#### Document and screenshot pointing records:
====================

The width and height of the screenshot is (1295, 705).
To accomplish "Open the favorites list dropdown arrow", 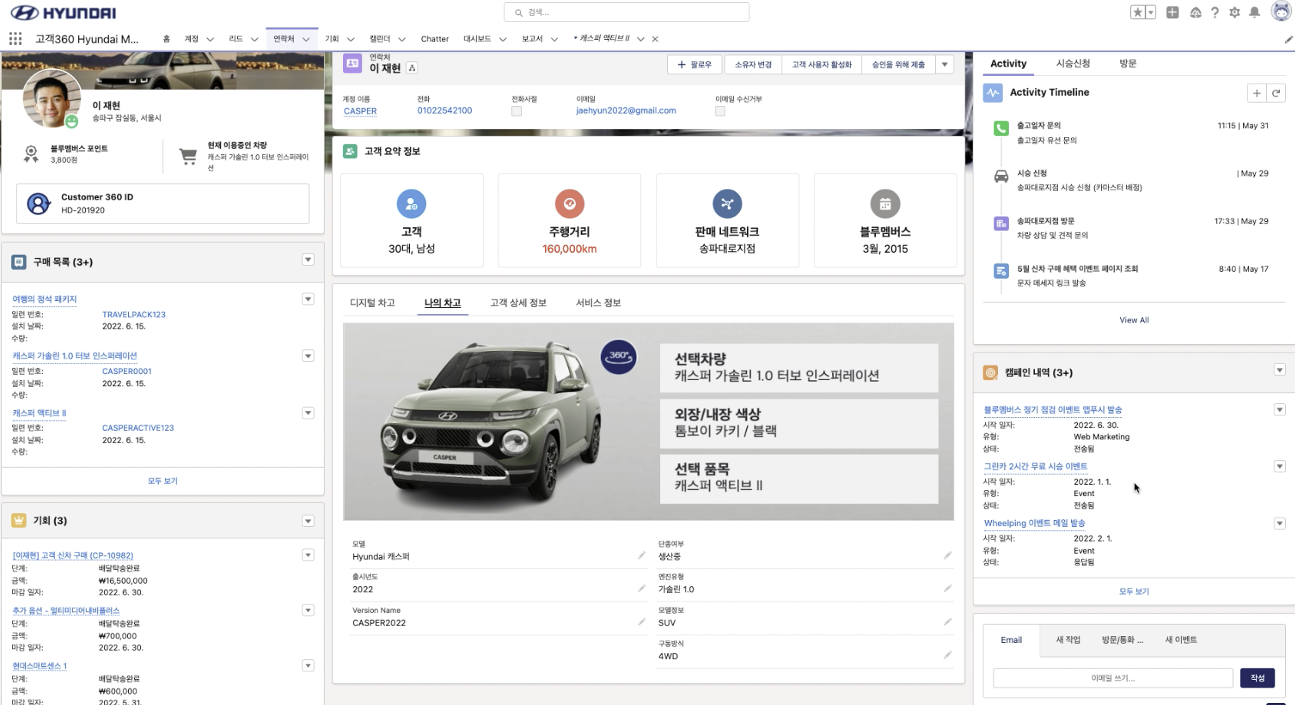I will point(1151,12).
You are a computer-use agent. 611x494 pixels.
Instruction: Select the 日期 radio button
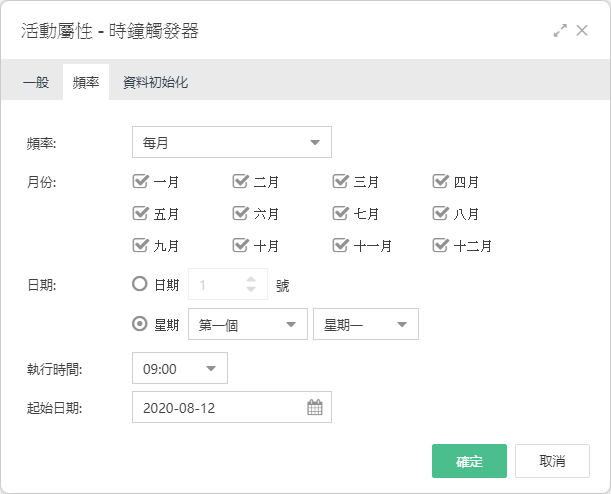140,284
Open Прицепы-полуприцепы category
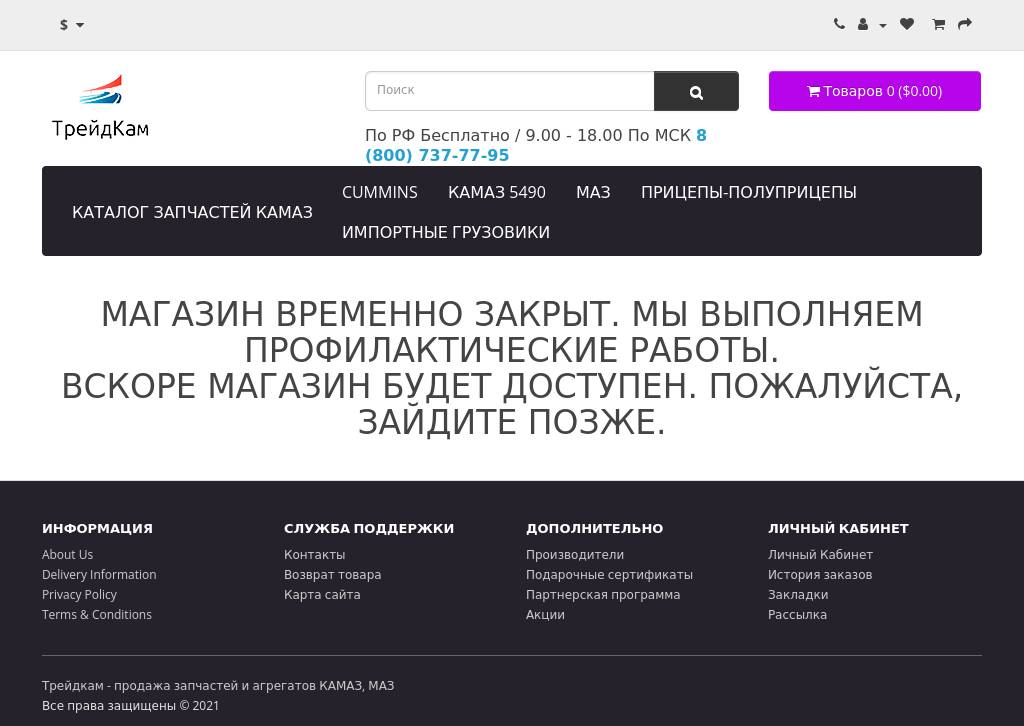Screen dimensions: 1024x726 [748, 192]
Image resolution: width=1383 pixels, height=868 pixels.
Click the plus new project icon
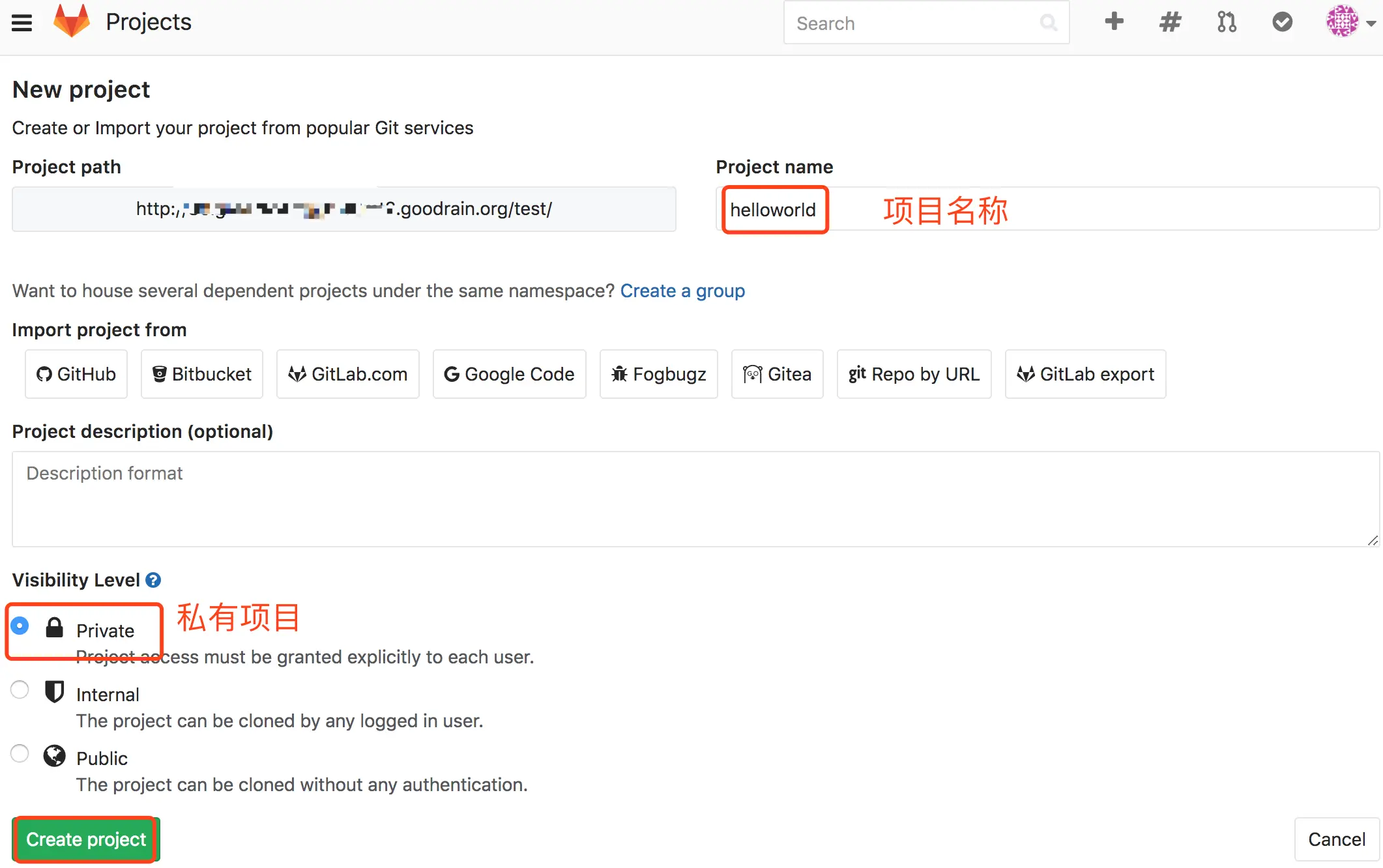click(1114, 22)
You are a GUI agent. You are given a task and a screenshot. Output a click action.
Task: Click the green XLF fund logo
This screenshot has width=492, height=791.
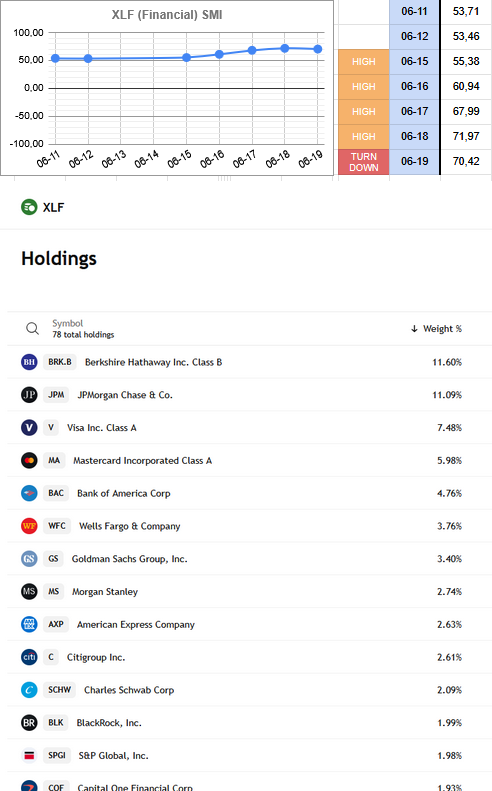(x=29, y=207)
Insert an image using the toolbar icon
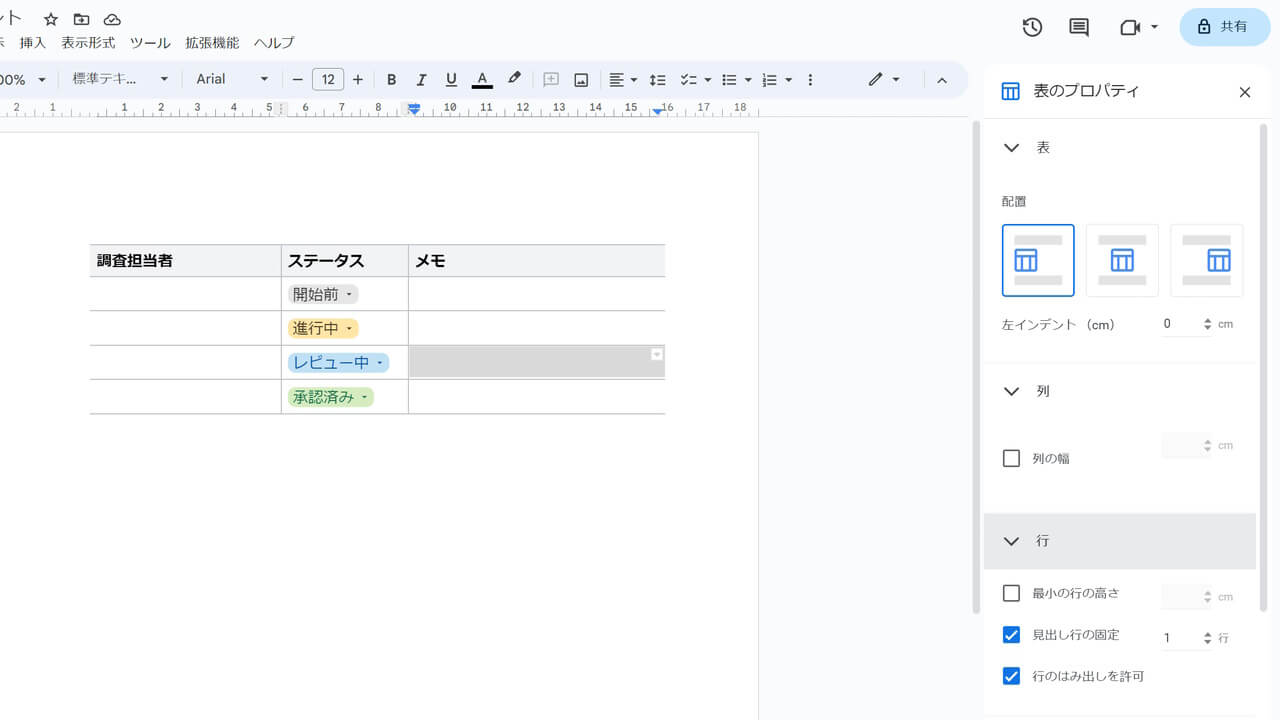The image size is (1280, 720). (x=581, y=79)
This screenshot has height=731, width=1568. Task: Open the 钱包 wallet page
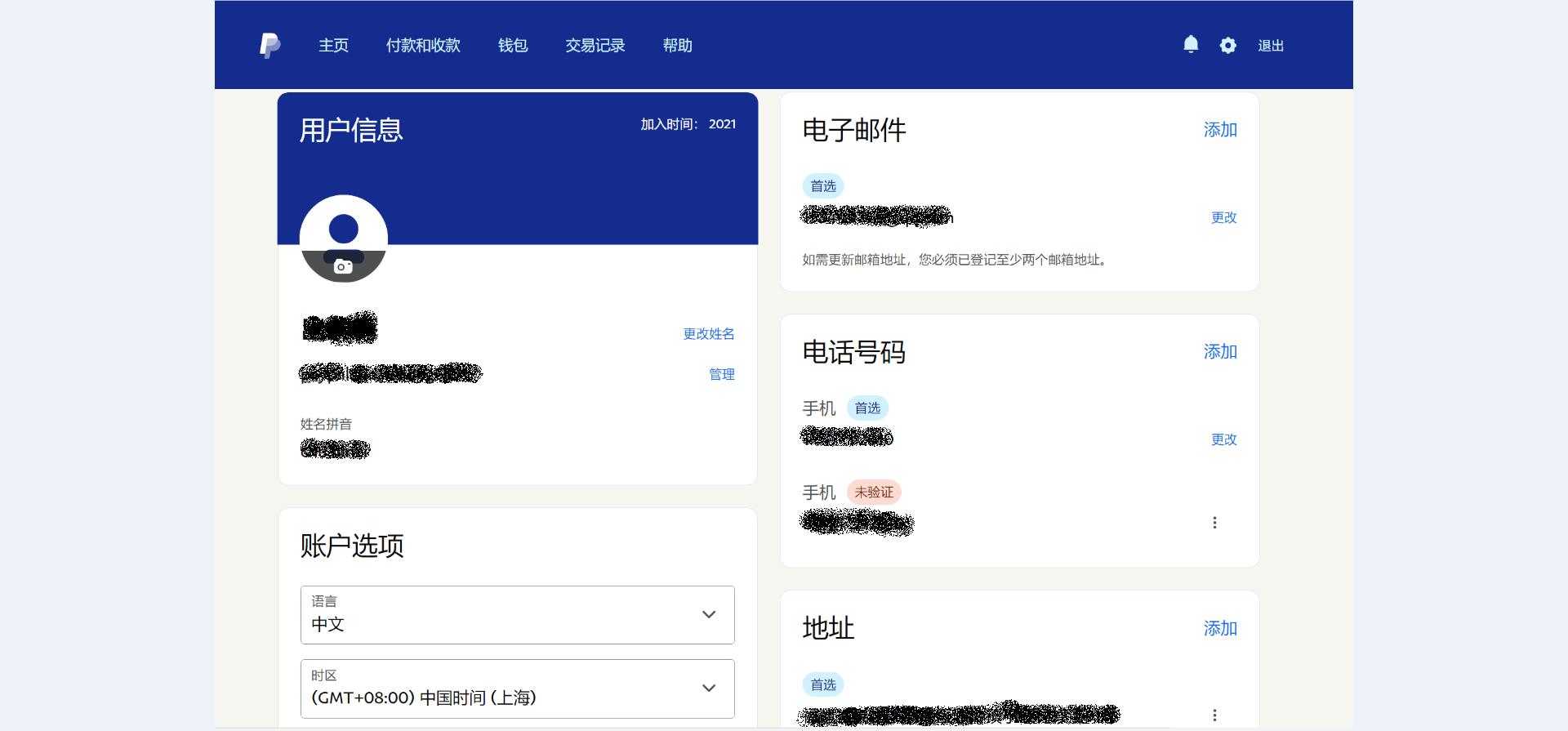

====================

#### Aim:
Copy out the records from the line containing "You are a computer-use agent. 611x494 pixels." through the end of the records, word for word, leaving out the pictures.

#### Answer below:
You are a computer-use agent. 611x494 pixels.
Instruction: Select the 日期 radio button
140,284
Open Прицепы-полуприцепы category
Screen dimensions: 1024x726 [748, 192]
Image resolution: width=1383 pixels, height=868 pixels.
Click the plus new project icon
click(1114, 22)
You are a GUI agent. You are given a task and a screenshot. Output a click action.
Task: Click the green XLF fund logo
This screenshot has width=492, height=791.
(x=29, y=207)
Insert an image using the toolbar icon
The image size is (1280, 720). (x=581, y=79)
This screenshot has height=731, width=1568. Task: Open the 钱包 wallet page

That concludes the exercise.